Article paru également dans FAL Magazine, automne 2013.

L'initiative Yasuní-ITT est « le projet phare de la révolution citoyenne ». Ainsi s'exprimait en 2010 le président de l'Équateur Rafael Correa, suscitant de sérieux espoirs d'un avenir post-extractiviste au sein du mouvement écologiste global. C'est dire si l'annonce par Correa de l'abandon de l'initiative, le 15 août dernier, a pour le moins été vécue comme un coup de massue par de nombreux réseaux écologistes d'occident et d'ailleurs.

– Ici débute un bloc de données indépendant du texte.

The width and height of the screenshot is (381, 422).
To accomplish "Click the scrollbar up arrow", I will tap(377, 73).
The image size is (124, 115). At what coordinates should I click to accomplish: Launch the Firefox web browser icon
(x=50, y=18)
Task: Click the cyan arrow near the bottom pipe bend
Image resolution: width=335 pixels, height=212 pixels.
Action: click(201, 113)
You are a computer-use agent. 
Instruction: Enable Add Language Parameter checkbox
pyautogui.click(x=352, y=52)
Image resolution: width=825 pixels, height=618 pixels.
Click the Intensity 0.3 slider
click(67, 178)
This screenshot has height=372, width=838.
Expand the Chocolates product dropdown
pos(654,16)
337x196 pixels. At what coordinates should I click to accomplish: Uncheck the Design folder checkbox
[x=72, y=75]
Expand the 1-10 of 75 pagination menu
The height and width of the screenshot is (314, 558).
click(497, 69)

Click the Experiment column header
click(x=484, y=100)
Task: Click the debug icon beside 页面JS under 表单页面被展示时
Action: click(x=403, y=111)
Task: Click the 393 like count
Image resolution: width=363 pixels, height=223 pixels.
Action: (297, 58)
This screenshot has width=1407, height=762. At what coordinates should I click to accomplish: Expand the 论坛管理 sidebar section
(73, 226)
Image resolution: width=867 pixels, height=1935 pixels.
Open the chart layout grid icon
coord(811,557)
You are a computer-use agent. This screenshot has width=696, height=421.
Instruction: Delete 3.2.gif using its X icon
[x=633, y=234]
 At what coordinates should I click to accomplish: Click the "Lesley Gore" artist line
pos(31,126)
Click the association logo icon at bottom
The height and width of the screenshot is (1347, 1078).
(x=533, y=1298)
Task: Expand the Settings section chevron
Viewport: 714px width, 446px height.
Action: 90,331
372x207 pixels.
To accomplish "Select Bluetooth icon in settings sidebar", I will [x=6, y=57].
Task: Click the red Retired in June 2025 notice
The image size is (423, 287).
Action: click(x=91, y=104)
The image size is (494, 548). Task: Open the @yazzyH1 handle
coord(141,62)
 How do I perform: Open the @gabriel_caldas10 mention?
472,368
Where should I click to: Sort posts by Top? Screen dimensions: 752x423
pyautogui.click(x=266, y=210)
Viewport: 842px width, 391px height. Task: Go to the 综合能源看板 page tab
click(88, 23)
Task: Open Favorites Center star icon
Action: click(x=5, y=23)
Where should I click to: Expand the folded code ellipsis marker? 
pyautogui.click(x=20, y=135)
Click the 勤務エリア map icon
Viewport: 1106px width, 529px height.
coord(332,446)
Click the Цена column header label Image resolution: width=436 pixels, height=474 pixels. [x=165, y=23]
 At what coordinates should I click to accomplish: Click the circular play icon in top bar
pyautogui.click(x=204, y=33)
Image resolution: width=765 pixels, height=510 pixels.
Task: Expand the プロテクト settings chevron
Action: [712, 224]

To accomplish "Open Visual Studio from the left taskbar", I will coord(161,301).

L'examen des politiques menées par Correa au cours des dernières années montrent cependant que ce nouvel écueil de la « gauche » latinoaméricaine était largement prévisible.

Une initiative pionnière

Proposition totalement inédite et ayant reçu un grand soutien populaire, l'initiative Yasuní-ITT consistait pour l'Équateur à se refuser à exploiter une partie de ses réserves prouvées de pétrole en Amazonie (situées dans le parc national de Yasuní) en échange de dons qui seraient venus de l'étranger. L'objectif officiel était de préserver cette partie de l'Amazonie, hébergeant une biodiversité unique sur la planète et le milieu de vie de nombreuses communautés autochtones, certaines étant en « isolement volontaire » (bien que Correa et son gouvernement ont, d'une manière plus réductrice, souvent mis en avant l'intérêt du projet pour la seule lutte contre les changements climatiques).

Lors de la mise en oeuvre de l'initiative en 2007, Correa et son gouvernement avaient fixé un montant minimum à recueillir, équivalent à la moitié de la valeur estimée des gisements : 3,6 milliards de dollars. Le monde était donc soumis à une sorte de chantage : si l'État équatorien ne parvenait pas à récupérer cette somme dans un délai limité (l'échéance a été reportée à plusieurs reprises), le gouvernement serait alors contraint d'aller de l'avant avec l'exploitation.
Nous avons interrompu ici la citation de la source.